## Description of the task
Copy out the text of every item below word for word, keeping its lines as they are. Leave the pictures out of your copy.

## Material to process
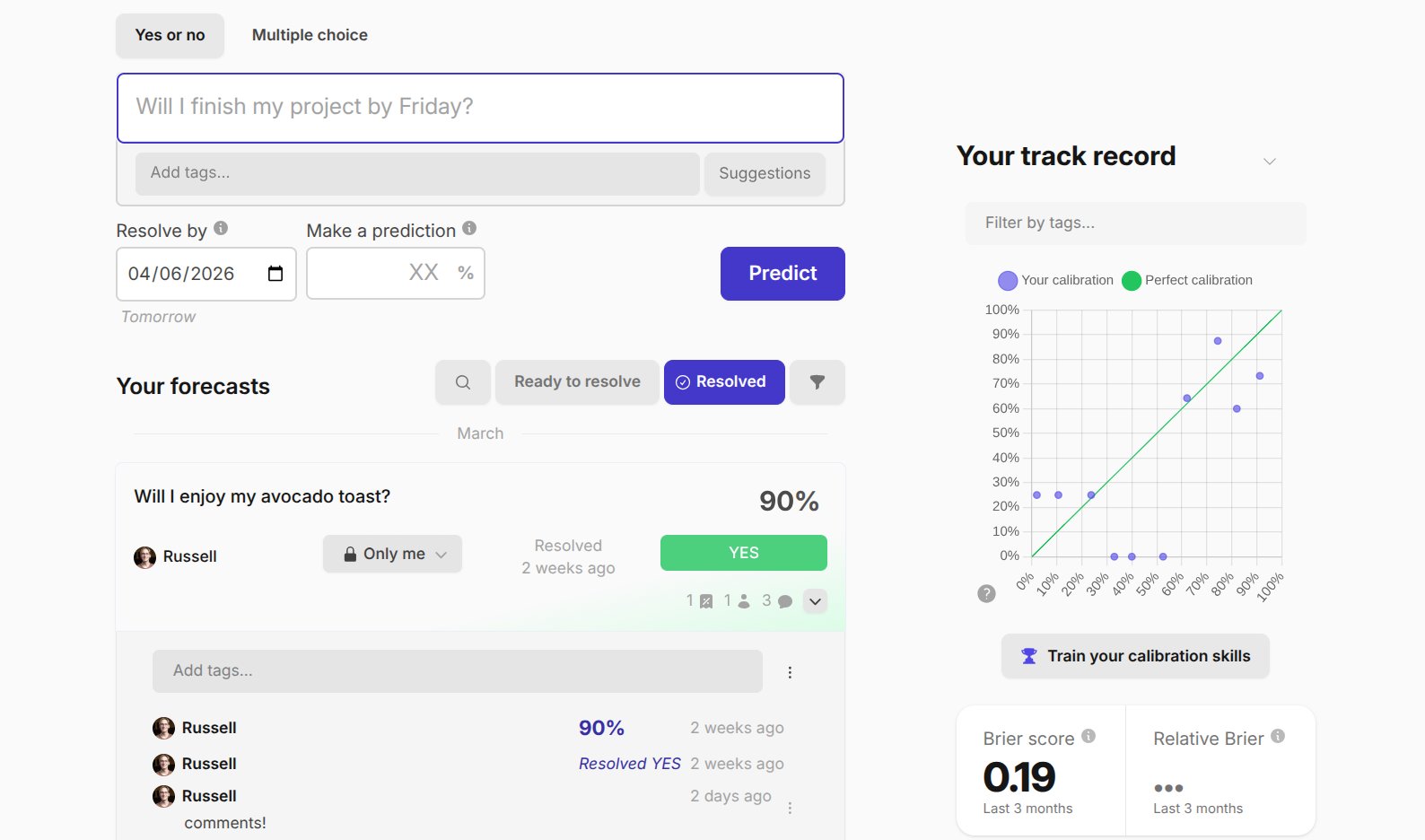Viewport: 1425px width, 840px height.
Task: Click the calendar icon in date field
Action: (275, 274)
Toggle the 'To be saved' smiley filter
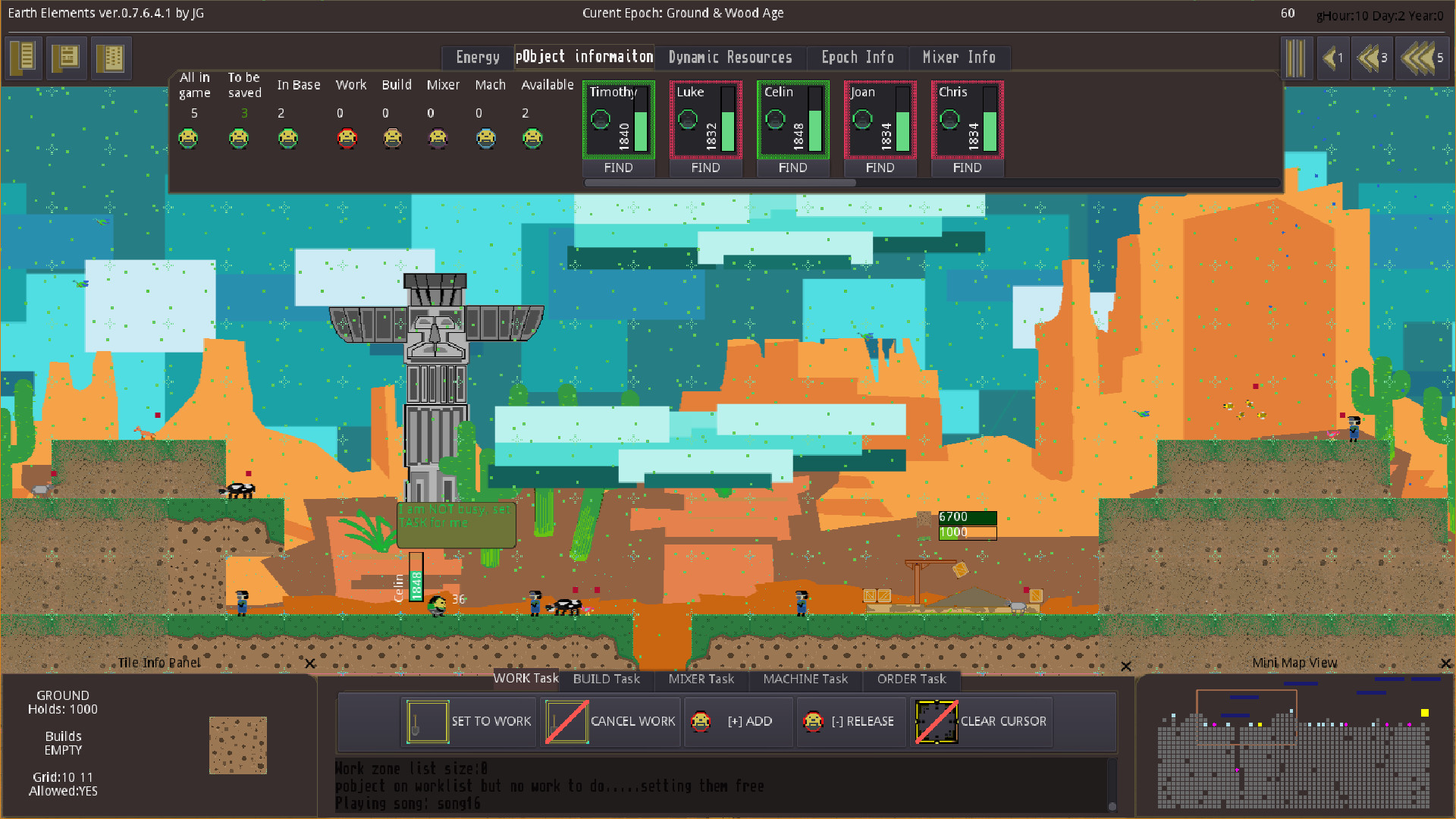This screenshot has width=1456, height=819. 240,139
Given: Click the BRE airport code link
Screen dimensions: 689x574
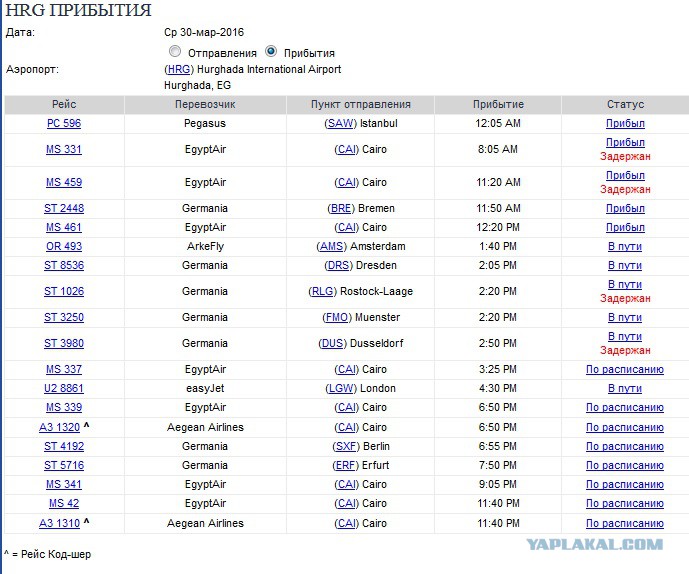Looking at the screenshot, I should coord(341,208).
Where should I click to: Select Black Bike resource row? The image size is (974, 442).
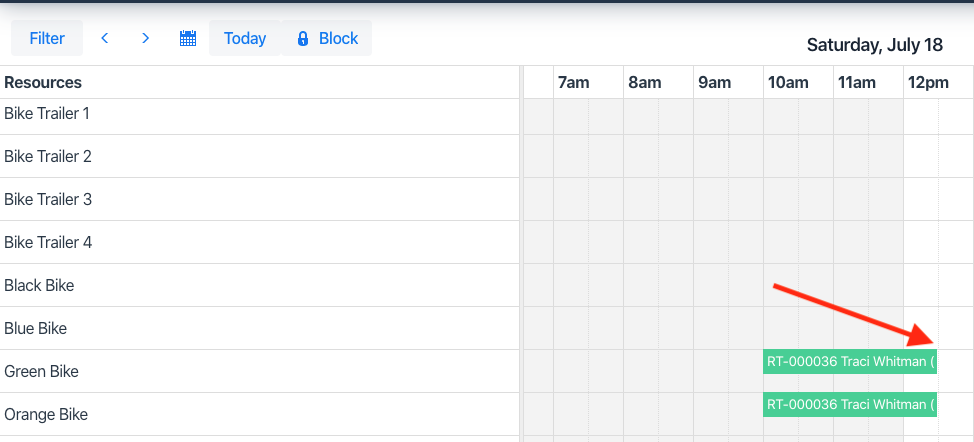[39, 286]
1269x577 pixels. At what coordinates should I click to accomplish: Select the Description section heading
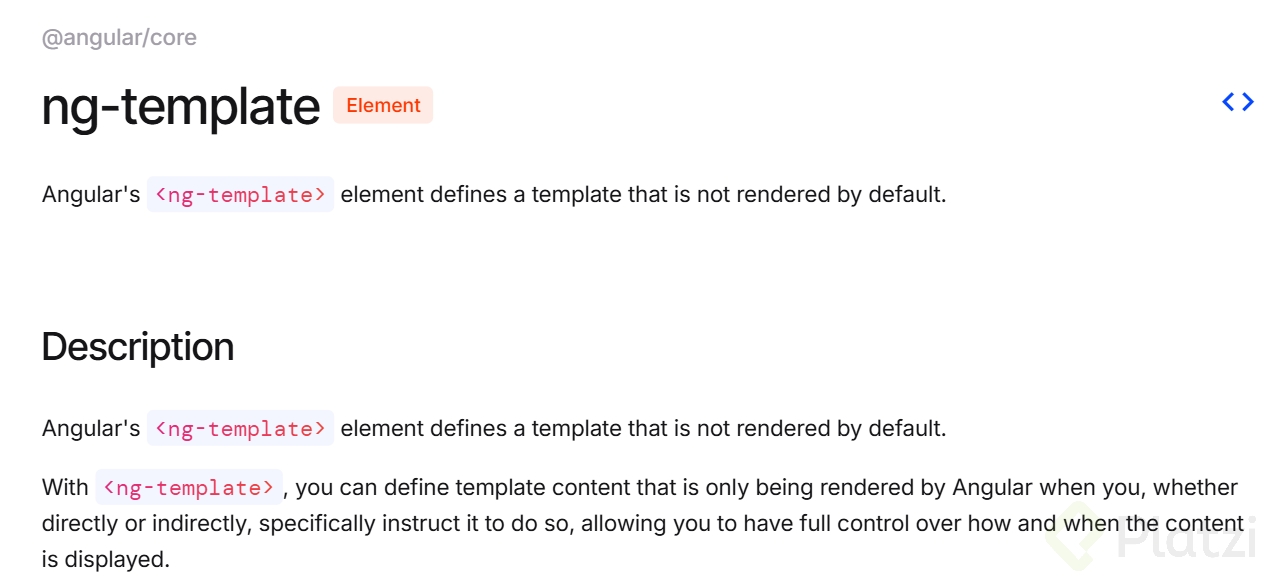138,347
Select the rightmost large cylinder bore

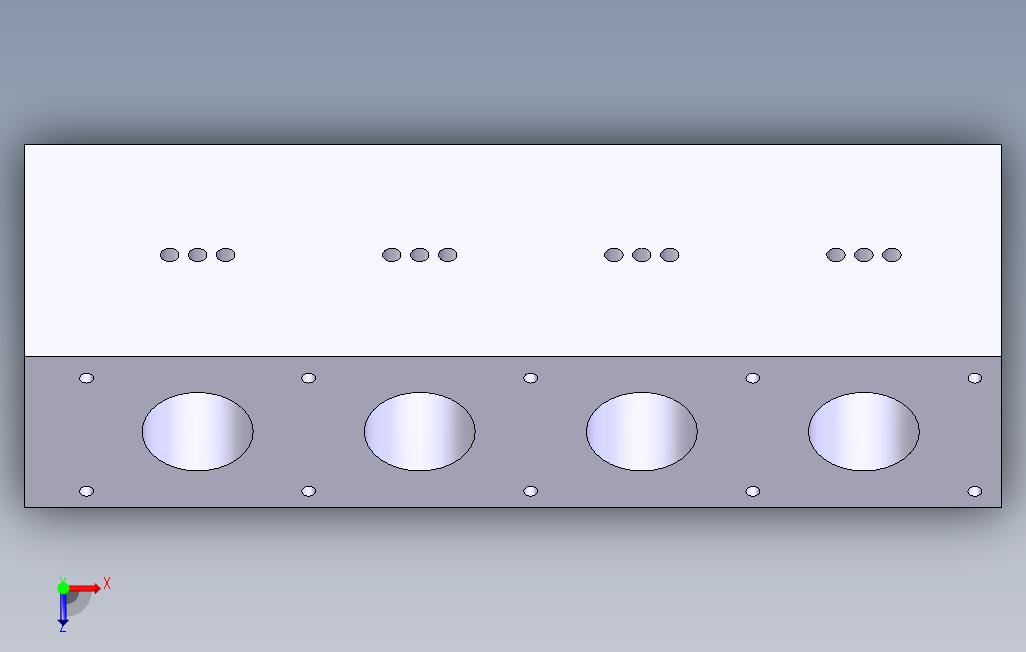[864, 431]
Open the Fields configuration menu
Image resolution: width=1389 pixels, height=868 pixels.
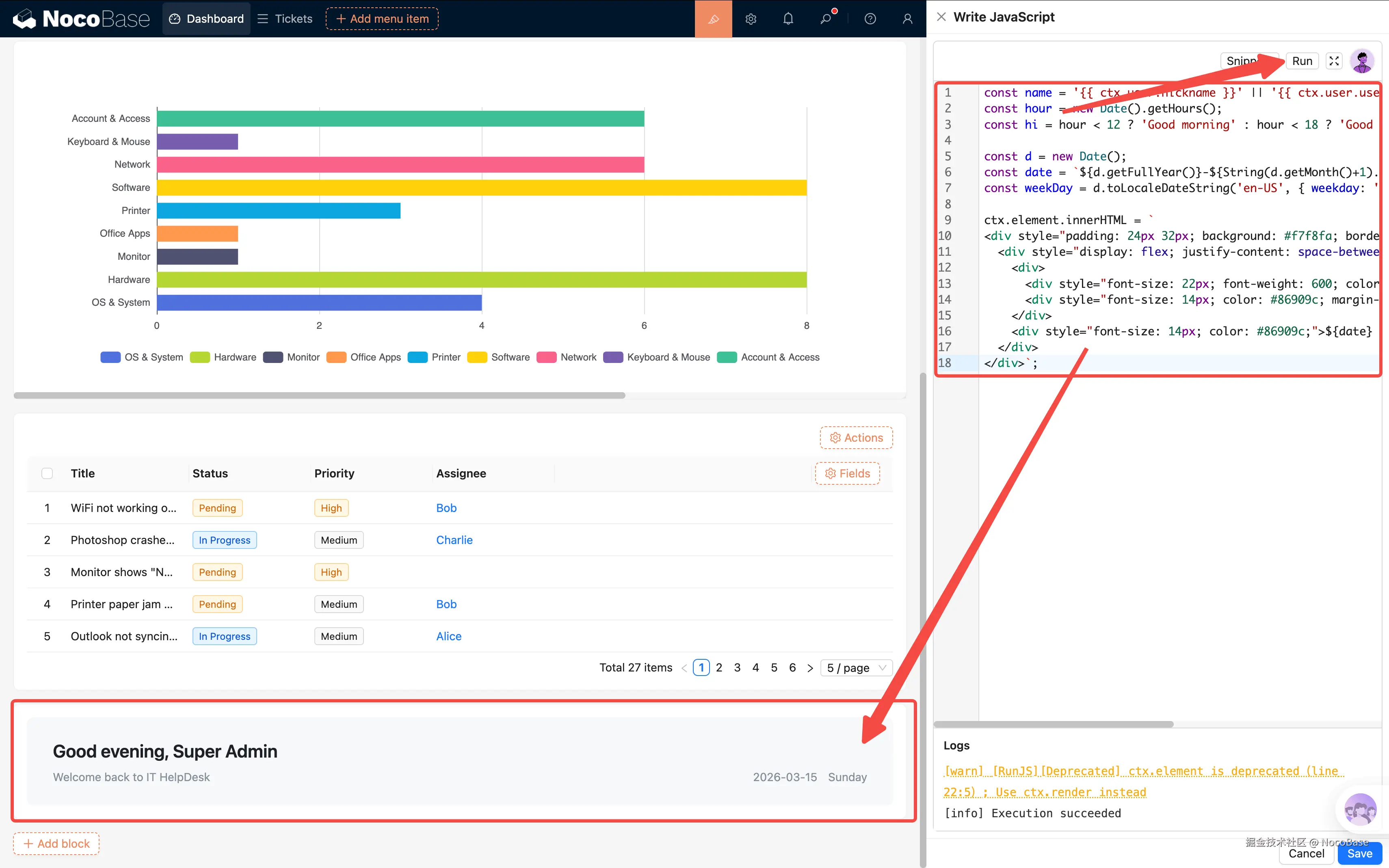point(847,473)
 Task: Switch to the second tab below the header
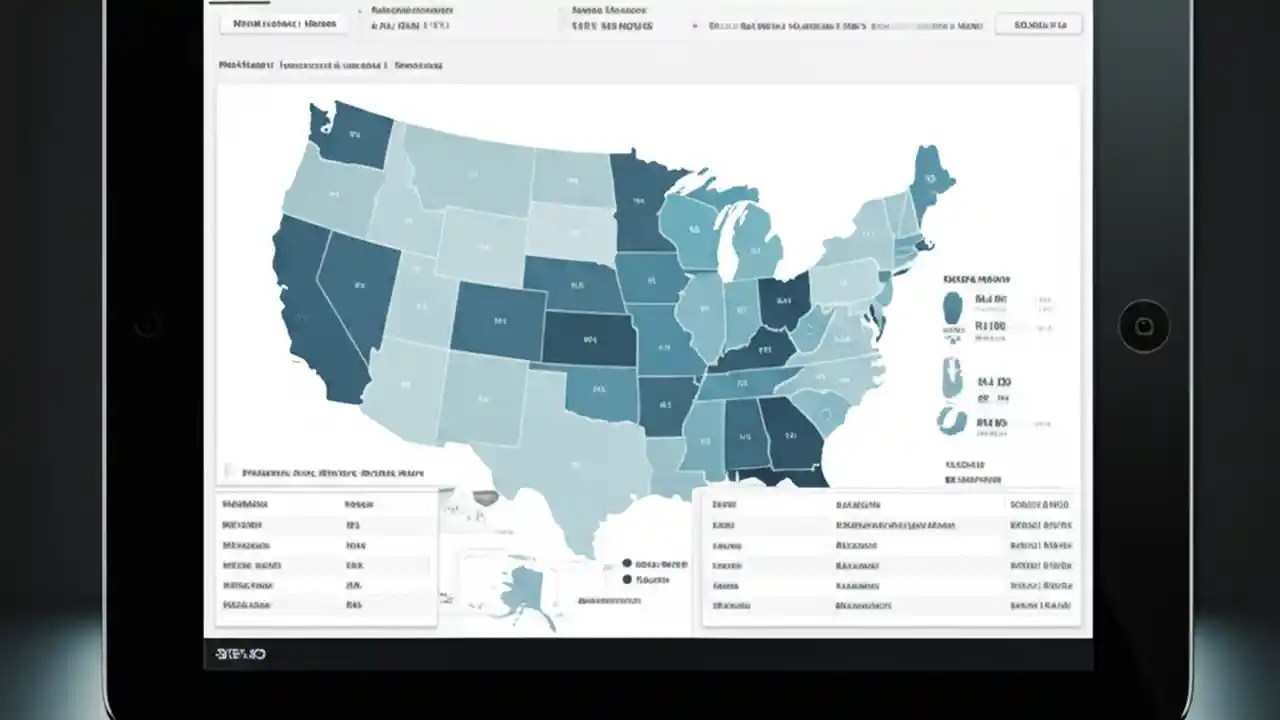(300, 65)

## Final answer
Viewport: 1425px width, 840px height.
Task: Click the calendar icon in date field
Action: (275, 274)
Toggle the 'To be saved' smiley filter
This screenshot has width=1456, height=819. 240,139
Given: Click the BRE airport code link
Screen dimensions: 689x574
Looking at the screenshot, I should coord(341,208).
Where should I click to: Select Black Bike resource row? The image size is (974, 442).
[39, 286]
1269x577 pixels. At what coordinates should I click to accomplish: Select the Description section heading
138,347
Select the rightmost large cylinder bore

[864, 431]
Open the Fields configuration menu
Image resolution: width=1389 pixels, height=868 pixels.
point(847,473)
 Task: Switch to the second tab below the header
(300, 65)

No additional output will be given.